Key data for the past 24 hours (with thanks to BNZ markets)
NZ: Food price index (m/m%), Aug: 1.3 vs. -0.2 prev.
AU: NAB business conditions, Aug: 7 vs. 8 prev.
CH: Industrial production (y/y%), Aug: 6.3 vs. 6.2 exp.
CH: Retail sales (y/y%), Aug: 10.6 vs. 10.2 exp.
CH: Fixed assets investment (y/y%), Aug: 8.1 vs. 7.9 exp.
UK: CPI (m/m%), Aug: 0.3 vs. 0.4 exp.
GE: ZEW survey expectations, Sep: 0.5 vs. 2.5 exp.
US: NFIB small business optim., Aug: 94.4 vs. 94.8 exp.
And now from CMC Markets’ Ric Spooner is today’s Stock of the Day
Domino’s Pizza (DMP: ASX)
It’s been a long time since this stock has broken below any meaningful chart support. However, it’s reached an interesting stage now.
Domino’s closed yesterday at $72, down from a peak of $80.69 about a month ago.

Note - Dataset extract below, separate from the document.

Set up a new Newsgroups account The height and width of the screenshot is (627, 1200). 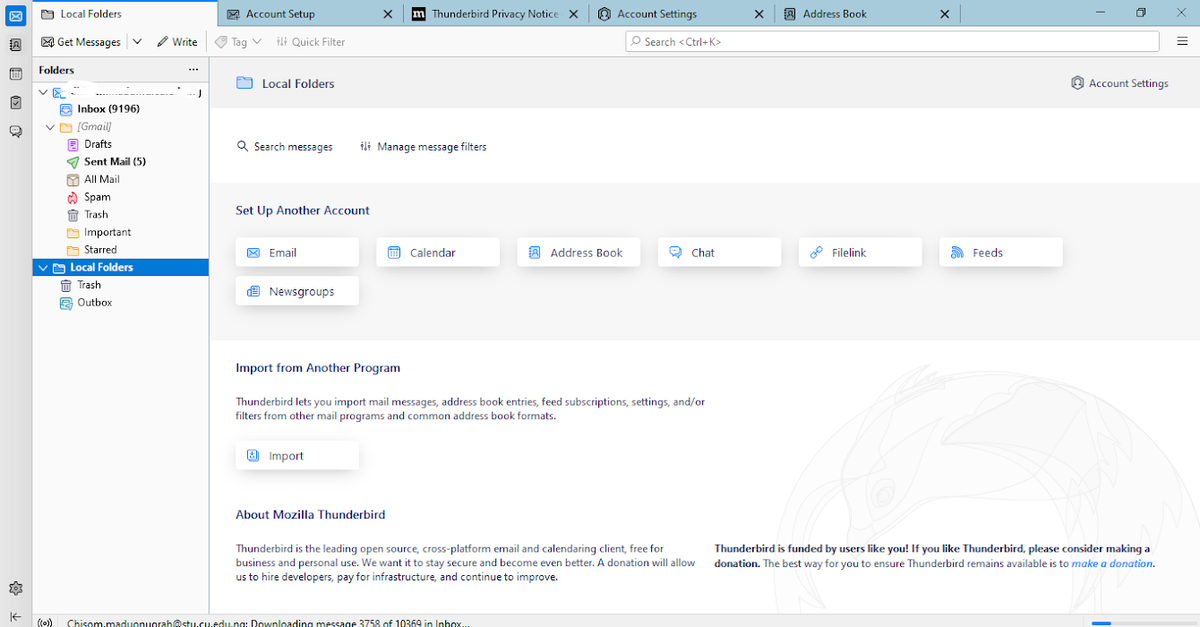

It’s Forward Price: Earnings multiple has also been steadily falling. This peaked at around 69 times earnings in May but is now down to (a still stellar) 52 times.
All this sees, the share price testing the support of a steep trend channel. If we are going to see a deeper stock market correction in advance of a Fed rate hike, market darling stocks like this might be a bit vulnerable.
If Domino’s does happen to break support, those waiting patiently to buy into this great growth story might be rewarded with an opportunity. Possibilities might include the 50% retracement and 200 day moving average around $64.50 or the 61.8% retracement and previous highs around $61. An initial bounce off the 38.2% retracement at $68.40 might also be something to look out for.